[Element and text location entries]
------------------------

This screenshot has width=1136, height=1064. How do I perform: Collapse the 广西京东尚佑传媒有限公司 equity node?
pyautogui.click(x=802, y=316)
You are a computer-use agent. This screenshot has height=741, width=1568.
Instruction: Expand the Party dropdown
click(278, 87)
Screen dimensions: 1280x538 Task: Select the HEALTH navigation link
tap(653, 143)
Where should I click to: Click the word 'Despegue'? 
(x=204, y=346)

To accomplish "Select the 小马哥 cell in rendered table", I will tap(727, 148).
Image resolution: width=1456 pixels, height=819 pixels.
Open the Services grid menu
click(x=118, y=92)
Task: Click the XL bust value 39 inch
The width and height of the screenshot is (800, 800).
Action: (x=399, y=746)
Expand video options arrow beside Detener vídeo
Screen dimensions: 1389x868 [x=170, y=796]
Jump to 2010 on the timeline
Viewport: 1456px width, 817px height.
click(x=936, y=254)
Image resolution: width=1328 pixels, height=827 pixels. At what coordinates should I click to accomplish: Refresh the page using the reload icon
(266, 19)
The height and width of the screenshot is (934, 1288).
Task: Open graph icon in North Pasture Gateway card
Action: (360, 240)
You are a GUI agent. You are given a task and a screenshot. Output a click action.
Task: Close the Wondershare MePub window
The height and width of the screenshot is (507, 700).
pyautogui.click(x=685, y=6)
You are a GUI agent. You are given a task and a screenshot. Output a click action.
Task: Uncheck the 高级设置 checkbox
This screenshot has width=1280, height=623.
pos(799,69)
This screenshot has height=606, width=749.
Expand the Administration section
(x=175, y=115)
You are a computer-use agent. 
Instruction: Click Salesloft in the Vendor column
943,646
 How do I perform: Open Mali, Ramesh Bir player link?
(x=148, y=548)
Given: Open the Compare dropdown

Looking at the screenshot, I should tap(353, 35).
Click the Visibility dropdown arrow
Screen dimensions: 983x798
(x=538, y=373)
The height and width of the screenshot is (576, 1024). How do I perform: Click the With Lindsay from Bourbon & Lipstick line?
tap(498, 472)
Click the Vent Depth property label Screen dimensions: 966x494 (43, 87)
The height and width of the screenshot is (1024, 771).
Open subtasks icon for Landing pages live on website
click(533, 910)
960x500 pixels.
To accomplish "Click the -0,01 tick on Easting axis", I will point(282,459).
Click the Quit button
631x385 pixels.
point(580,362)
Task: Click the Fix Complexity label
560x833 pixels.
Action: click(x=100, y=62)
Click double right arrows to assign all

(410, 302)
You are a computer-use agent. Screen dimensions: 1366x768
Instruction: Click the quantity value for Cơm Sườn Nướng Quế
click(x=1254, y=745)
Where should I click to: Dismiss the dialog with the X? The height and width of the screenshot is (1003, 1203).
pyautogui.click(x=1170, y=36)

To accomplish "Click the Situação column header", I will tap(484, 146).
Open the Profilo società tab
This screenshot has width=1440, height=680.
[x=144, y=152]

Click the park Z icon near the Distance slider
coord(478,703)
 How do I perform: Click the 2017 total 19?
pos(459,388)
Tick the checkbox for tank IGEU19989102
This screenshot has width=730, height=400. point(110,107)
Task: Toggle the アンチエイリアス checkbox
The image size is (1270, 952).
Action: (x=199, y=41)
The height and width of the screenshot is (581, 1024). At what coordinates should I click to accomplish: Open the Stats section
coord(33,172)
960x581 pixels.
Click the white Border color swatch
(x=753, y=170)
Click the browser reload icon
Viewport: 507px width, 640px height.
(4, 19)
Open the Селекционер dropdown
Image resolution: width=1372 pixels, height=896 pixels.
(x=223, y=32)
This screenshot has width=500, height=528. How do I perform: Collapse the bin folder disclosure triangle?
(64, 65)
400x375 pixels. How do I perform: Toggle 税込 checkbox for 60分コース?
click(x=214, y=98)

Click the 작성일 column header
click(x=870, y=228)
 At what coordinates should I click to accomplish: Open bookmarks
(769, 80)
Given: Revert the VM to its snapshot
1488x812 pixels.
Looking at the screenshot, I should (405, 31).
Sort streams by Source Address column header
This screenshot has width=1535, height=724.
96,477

------------------------

• **Exercise**:
Rewrite the entries above, swapping each "How do I perform" for "How can I carry out" and leaving everything else as it is.

• **Task answer**:
This screenshot has width=1136, height=1064. How can I carry out: Collapse the 广西京东尚佑传媒有限公司 equity node?
pyautogui.click(x=802, y=316)
You are a computer-use agent. This screenshot has height=741, width=1568.
Instruction: Expand the Party dropdown
click(278, 87)
Screen dimensions: 1280x538 Task: Select the HEALTH navigation link
tap(653, 143)
Where should I click to: Click the word 'Despegue'? 
(x=204, y=346)

To accomplish "Select the 小马哥 cell in rendered table", I will tap(727, 148).
Image resolution: width=1456 pixels, height=819 pixels.
Open the Services grid menu
click(x=118, y=92)
Task: Click the XL bust value 39 inch
The width and height of the screenshot is (800, 800).
Action: (x=399, y=746)
Expand video options arrow beside Detener vídeo
Screen dimensions: 1389x868 [x=170, y=796]
Jump to 2010 on the timeline
Viewport: 1456px width, 817px height.
click(x=936, y=254)
Image resolution: width=1328 pixels, height=827 pixels. At what coordinates should I click to accomplish: Refresh the page using the reload icon
(266, 19)
The height and width of the screenshot is (934, 1288).
Task: Open graph icon in North Pasture Gateway card
Action: (360, 240)
You are a GUI agent. You are given a task and a screenshot. Output a click action.
Task: Close the Wondershare MePub window
The height and width of the screenshot is (507, 700).
pyautogui.click(x=685, y=6)
You are a GUI agent. You are given a task and a screenshot. Output a click action.
Task: Uncheck the 高级设置 checkbox
This screenshot has width=1280, height=623.
pos(799,69)
This screenshot has height=606, width=749.
Expand the Administration section
(x=175, y=115)
You are a computer-use agent. 
Instruction: Click Salesloft in the Vendor column
943,646
 How can I carry out: Open Mali, Ramesh Bir player link?
(x=148, y=548)
Given: Open the Compare dropdown

Looking at the screenshot, I should tap(353, 35).
Click the Visibility dropdown arrow
Screen dimensions: 983x798
(x=538, y=373)
The height and width of the screenshot is (576, 1024). How can I carry out: Click the With Lindsay from Bourbon & Lipstick line?
tap(498, 472)
Click the Vent Depth property label Screen dimensions: 966x494 (43, 87)
The height and width of the screenshot is (1024, 771).
Open subtasks icon for Landing pages live on website
click(533, 910)
960x500 pixels.
To accomplish "Click the -0,01 tick on Easting axis", I will point(282,459).
Click the Quit button
631x385 pixels.
point(580,362)
Task: Click the Fix Complexity label
560x833 pixels.
Action: click(x=100, y=62)
Click double right arrows to assign all

(410, 302)
You are a computer-use agent. Screen dimensions: 1366x768
Instruction: Click the quantity value for Cơm Sườn Nướng Quế
click(x=1254, y=745)
Where should I click to: Dismiss the dialog with the X? The height and width of the screenshot is (1003, 1203).
pyautogui.click(x=1170, y=36)

To accomplish "Click the Situação column header", I will tap(484, 146).
Open the Profilo società tab
This screenshot has width=1440, height=680.
[x=144, y=152]

Click the park Z icon near the Distance slider
coord(478,703)
 How can I carry out: Click the 2017 total 19?
pos(459,388)
Tick the checkbox for tank IGEU19989102
This screenshot has width=730, height=400. point(110,107)
Task: Toggle the アンチエイリアス checkbox
The image size is (1270, 952).
Action: (x=199, y=41)
The height and width of the screenshot is (581, 1024). At what coordinates should I click to accomplish: Open the Stats section
coord(33,172)
960x581 pixels.
Click the white Border color swatch
(x=753, y=170)
Click the browser reload icon
Viewport: 507px width, 640px height.
(4, 19)
Open the Селекционер dropdown
Image resolution: width=1372 pixels, height=896 pixels.
(x=223, y=32)
This screenshot has width=500, height=528. How can I carry out: Collapse the bin folder disclosure triangle?
(64, 65)
400x375 pixels. How can I carry out: Toggle 税込 checkbox for 60分コース?
click(x=214, y=98)

Click the 작성일 column header
click(x=870, y=228)
 At what coordinates should I click to accomplish: Open bookmarks
(769, 80)
Given: Revert the VM to its snapshot
1488x812 pixels.
Looking at the screenshot, I should (405, 31).
Sort streams by Source Address column header
This screenshot has width=1535, height=724.
96,477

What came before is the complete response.